All manner of things both happy and profoundly sad can reduce me to tears at a moment’s notice from a song (“Over the Rainbow” should come with a warning, there I said it) to the open, earnest expression on a dog’s woolly face as he waits outside a café for his master. I can only do news in eyedropper amounts because how else can we tolerate another day trying to make sense of anything unless we are once again seduced by denial? (Thank you Ernest Becker). Sometimes life feels so overwhelming I feel the weight crushing my heart down as though someone has their boot upon it.
And I absolutely don’t consider this a need for help or a neurosis – it’s natural to feel this way when one really, truly sees the big picture and acknowledges the absolute anguish that is all around us.
When ‘Frasier’ was very young, we would often take long walks – specifically designed to tire him out if he only knew – and on one such occasion I happened to stoop and admire the pink granite in someone’s driveway, showing him how the veins of grey and silver sparkled as I turned the stone back and forth in my fingers. From that moment on, each and every time we went walking, Frasier made it his duty to seek out a nugget of pale, pink granite, charging back to present it to me with proud, excited eyes. (Which explains why, twenty four years later I still have a spaghetti jar filled to the top with thumb nail sized nuggets of pink granite.)
I know, I know.
But the other day when I was cleaning out a closet I came upon an old favourite coat of mine (a raggedy green coat that others might wear to feed the chickens in ) I noticed that the zipper’s teeth had broken beyond repair. As I folded the coat into a bag ready for the thrift shop, I checked all the pockets and discovered two sharp pink stones which tumbled to the floor.
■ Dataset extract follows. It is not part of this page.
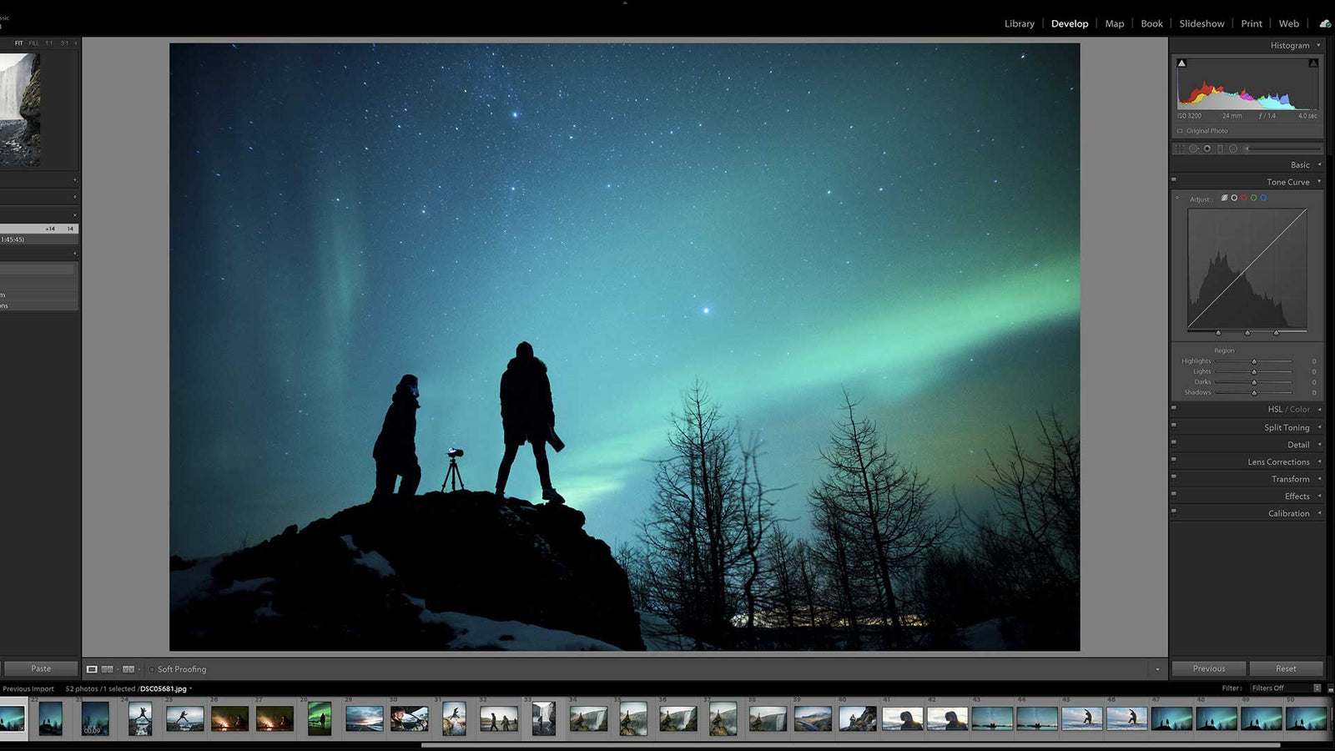Select the blue channel in Tone Curve Adjust
Screen dimensions: 1335x751
click(1264, 199)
I stared at them, suddenly flattened with all the emotions that come with realizing that, not only is your son now 24 – but you are not.
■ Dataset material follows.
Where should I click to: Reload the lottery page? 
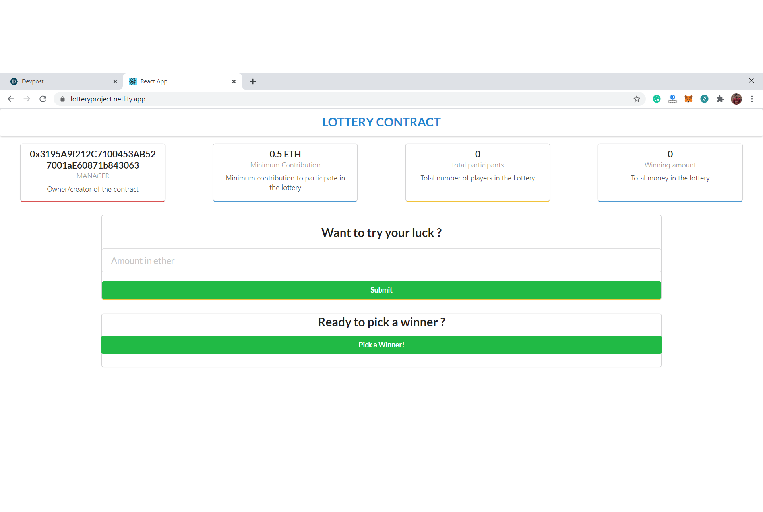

If you’re still unmoved (speaking of stone) and wish to test your own sentimental gauge check out “The Falling Leaves” a brief but ancient film by Alice Guy Blaché in which a child overhears the doctor’s pronouncement that her consumptive sister will only last till the last leaves have fallen. The younger child is later depicted desperately tying all the leaves back onto the trees with string in an attempt to prevent her sister’s death . I know how schmaltzy this is sounding but honestly, it is super poignant. I couldn’t get over that scene for days …
As a fellow “easy crier”, and absorber of other people’s feelings, I have to say, that little scene will stay with me!